TASK DESCRIPTION: Extract each line in the entries below that contains the string "button". Case counts, so a line qualifies only if its capitalization matches.

(Raw entries)
▶

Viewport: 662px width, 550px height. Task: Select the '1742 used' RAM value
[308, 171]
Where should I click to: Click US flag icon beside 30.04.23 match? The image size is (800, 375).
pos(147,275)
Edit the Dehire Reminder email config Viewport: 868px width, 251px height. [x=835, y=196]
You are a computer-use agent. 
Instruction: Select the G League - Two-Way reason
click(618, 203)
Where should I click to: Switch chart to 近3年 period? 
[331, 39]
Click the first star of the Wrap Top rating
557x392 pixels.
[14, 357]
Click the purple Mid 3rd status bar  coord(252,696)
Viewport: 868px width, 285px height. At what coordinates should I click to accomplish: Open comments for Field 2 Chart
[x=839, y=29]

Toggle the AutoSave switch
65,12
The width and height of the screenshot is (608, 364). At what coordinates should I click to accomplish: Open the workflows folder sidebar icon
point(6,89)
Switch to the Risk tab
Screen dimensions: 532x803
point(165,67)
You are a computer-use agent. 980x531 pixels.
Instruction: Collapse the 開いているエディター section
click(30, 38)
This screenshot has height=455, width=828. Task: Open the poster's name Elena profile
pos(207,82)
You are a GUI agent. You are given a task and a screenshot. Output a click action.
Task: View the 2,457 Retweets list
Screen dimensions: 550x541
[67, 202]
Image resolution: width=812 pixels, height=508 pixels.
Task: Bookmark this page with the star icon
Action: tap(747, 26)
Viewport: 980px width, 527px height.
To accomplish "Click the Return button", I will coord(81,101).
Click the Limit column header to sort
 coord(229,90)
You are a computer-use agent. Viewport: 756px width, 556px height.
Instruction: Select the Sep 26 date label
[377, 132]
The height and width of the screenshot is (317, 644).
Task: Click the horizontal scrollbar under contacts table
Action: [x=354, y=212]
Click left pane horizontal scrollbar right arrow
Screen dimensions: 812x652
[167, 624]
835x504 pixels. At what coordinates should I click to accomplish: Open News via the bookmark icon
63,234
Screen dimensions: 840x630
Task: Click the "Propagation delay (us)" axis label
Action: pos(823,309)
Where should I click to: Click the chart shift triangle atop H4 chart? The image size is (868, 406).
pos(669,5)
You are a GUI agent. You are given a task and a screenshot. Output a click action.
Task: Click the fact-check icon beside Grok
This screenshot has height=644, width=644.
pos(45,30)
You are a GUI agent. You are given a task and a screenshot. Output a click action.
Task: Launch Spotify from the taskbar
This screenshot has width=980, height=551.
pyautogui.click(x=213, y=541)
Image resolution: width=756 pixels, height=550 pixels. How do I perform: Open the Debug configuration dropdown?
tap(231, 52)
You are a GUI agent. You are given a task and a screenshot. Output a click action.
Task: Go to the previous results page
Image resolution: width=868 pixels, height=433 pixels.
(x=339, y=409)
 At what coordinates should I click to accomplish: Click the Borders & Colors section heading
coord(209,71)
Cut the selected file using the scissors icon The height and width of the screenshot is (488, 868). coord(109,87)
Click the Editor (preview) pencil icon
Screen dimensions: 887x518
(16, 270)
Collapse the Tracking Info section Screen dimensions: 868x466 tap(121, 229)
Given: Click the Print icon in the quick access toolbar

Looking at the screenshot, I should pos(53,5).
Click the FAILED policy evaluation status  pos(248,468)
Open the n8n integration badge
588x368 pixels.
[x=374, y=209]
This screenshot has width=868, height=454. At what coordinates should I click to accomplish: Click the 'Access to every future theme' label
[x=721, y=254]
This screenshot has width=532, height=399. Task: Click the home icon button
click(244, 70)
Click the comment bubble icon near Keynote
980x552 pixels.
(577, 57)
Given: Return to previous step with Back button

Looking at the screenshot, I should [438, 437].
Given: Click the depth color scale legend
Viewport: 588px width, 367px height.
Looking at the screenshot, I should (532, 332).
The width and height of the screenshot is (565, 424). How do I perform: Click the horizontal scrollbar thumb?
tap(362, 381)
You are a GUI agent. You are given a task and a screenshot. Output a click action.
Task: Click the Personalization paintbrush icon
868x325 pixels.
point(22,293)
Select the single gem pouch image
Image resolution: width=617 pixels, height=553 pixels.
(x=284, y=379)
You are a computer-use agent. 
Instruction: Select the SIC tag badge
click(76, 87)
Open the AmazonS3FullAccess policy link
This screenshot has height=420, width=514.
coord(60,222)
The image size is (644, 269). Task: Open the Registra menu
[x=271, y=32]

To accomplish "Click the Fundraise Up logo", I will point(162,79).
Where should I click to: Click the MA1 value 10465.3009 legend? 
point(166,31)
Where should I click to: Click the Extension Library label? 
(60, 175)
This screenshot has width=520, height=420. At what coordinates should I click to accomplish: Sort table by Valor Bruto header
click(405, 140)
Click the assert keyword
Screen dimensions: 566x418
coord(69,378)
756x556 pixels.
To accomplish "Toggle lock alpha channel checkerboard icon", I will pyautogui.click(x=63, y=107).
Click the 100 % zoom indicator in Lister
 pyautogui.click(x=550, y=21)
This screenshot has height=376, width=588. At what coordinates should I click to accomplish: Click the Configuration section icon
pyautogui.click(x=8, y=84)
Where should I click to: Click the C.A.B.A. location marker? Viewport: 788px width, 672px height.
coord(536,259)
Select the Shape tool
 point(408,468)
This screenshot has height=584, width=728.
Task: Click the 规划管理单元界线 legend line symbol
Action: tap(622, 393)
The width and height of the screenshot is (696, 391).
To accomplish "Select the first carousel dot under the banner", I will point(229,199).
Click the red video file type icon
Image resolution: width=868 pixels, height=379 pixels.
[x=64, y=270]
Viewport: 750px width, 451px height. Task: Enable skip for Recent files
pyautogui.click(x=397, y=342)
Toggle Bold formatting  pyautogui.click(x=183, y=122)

◀

ANSWER TO THIS TASK:
To accomplish "Click the Return button", I will coord(81,101).
This screenshot has width=532, height=399. Task: Click the home icon button
Given: Return to previous step with Back button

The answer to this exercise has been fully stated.